My initial instinct that his decision to stick through the suspension and uneven play towards the end of last year makes staying the slight favorite. It seems best for everyone for Merrill to have a final, stable season with great success before heading to the AHL or NHL. FWIW, a couple of the Daily guys have the opposite hunch.
Michigan has a couple other guys who could sign with NHL teams (Trouba, Guptill, and Brown); at least they've avoided the worst-case scenario. We've gotten past the immediate window where players leave to catch the tail end of the AHL season (see: Krug, Torey). I'd put the over/under on early entries at one.
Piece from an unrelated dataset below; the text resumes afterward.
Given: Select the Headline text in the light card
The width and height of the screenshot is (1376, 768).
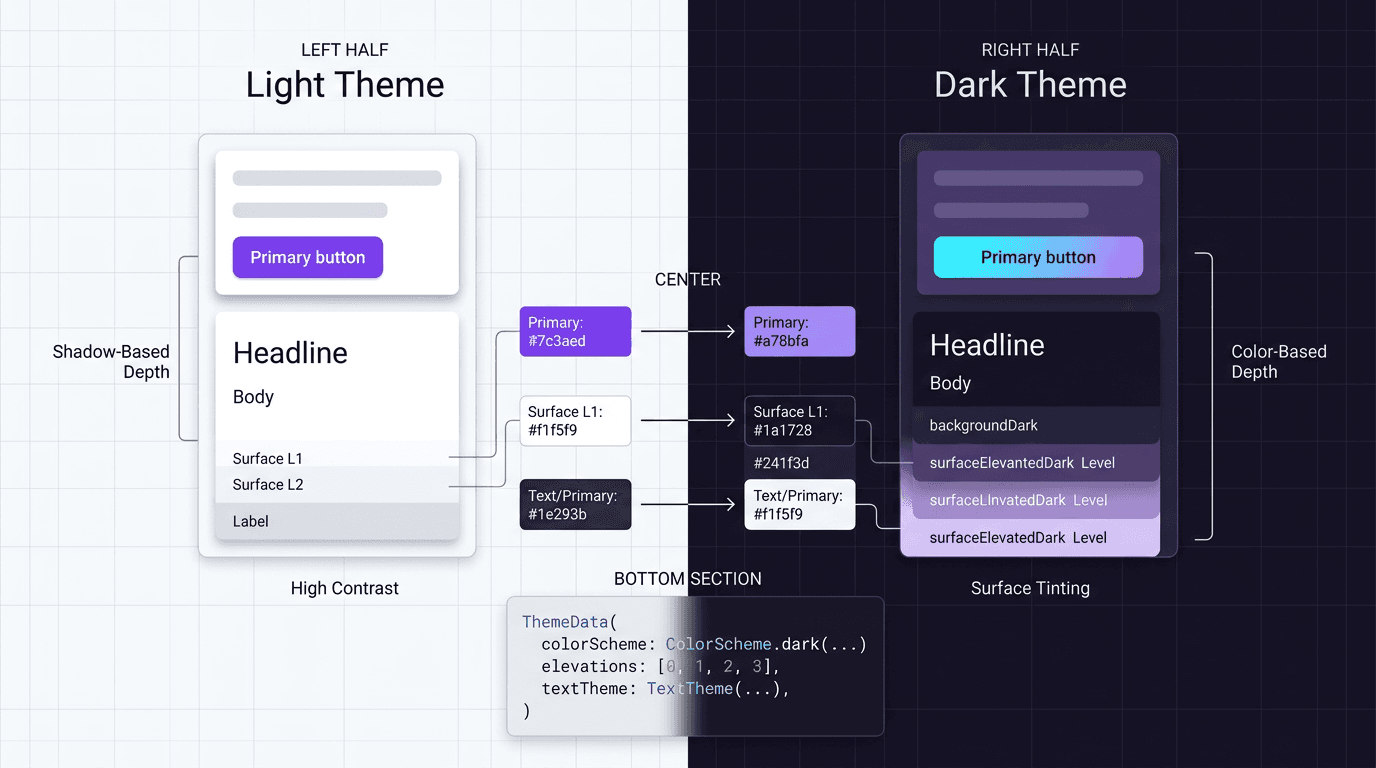Looking at the screenshot, I should coord(290,352).
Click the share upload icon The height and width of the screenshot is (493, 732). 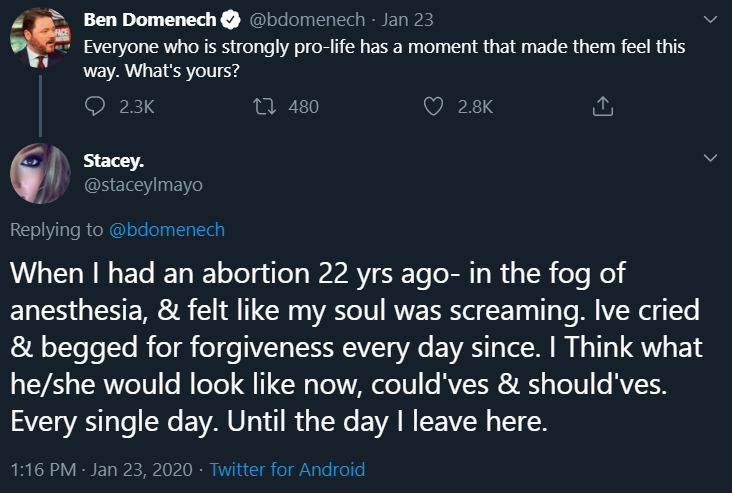(602, 106)
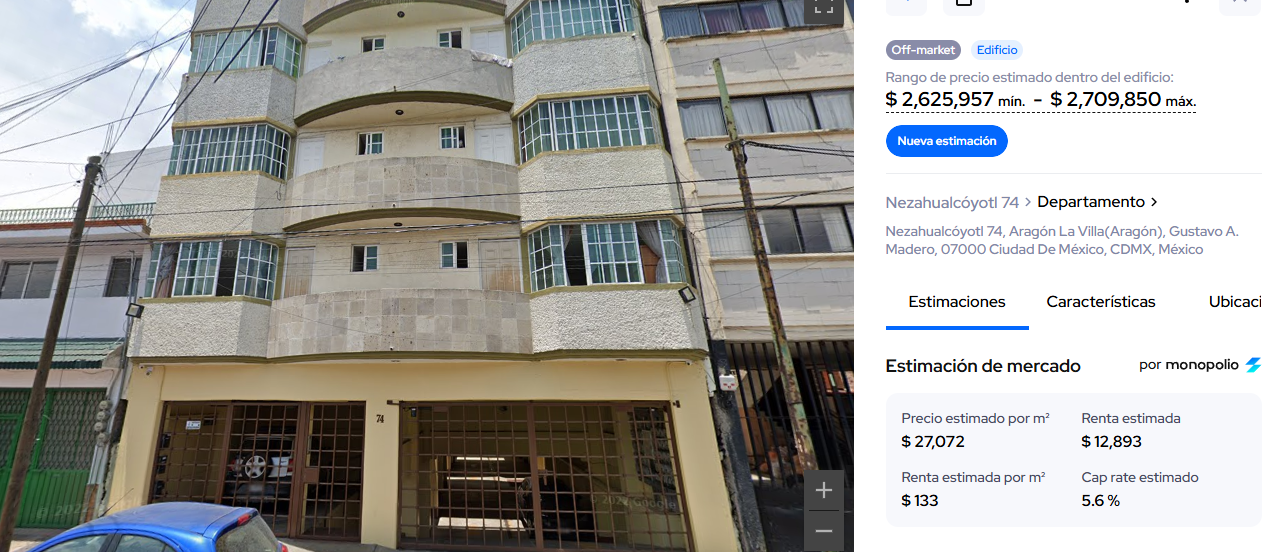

That's tolerable.
BONUS: Also AJ Treais is changing his number to 23 next year, seemingly because he likes Michael Jordan.
Plinko Preview
2/17/2012 – Michigan 4, Northern Michigan 1 – 19-10-4, 13-8-4 Gongshow
2/18/2012 – Michigan 3, Northern Michigan 2 (OT) – 20-10-4, 14-8-4 Gongshow
Too many of these flags without a banner
AnnArbor.com
Inevitably, Michigan's come down a bit from its dominating post-Merrill streak. After a month of games rarely competitive enough to require the opposition goalie to be pulled, Michigan's won two of the last four in overtime. A third they lost; the fourth was a one-goal game with five minutes to go before a power play goal gave Michigan room to breathe.
While they remain one of the hottest teams in the country—probably still the hottest team—it's just that… man, they are mortal. Very much so. Saturday confirmed that. Watching Mac Bennett cough up an unbelievable turnover gets that point halfway home; cowering after Jon Freakin' Merrill got ostentatiously walked for a goal drives it the rest of the way. And don't get me started on the third pairing.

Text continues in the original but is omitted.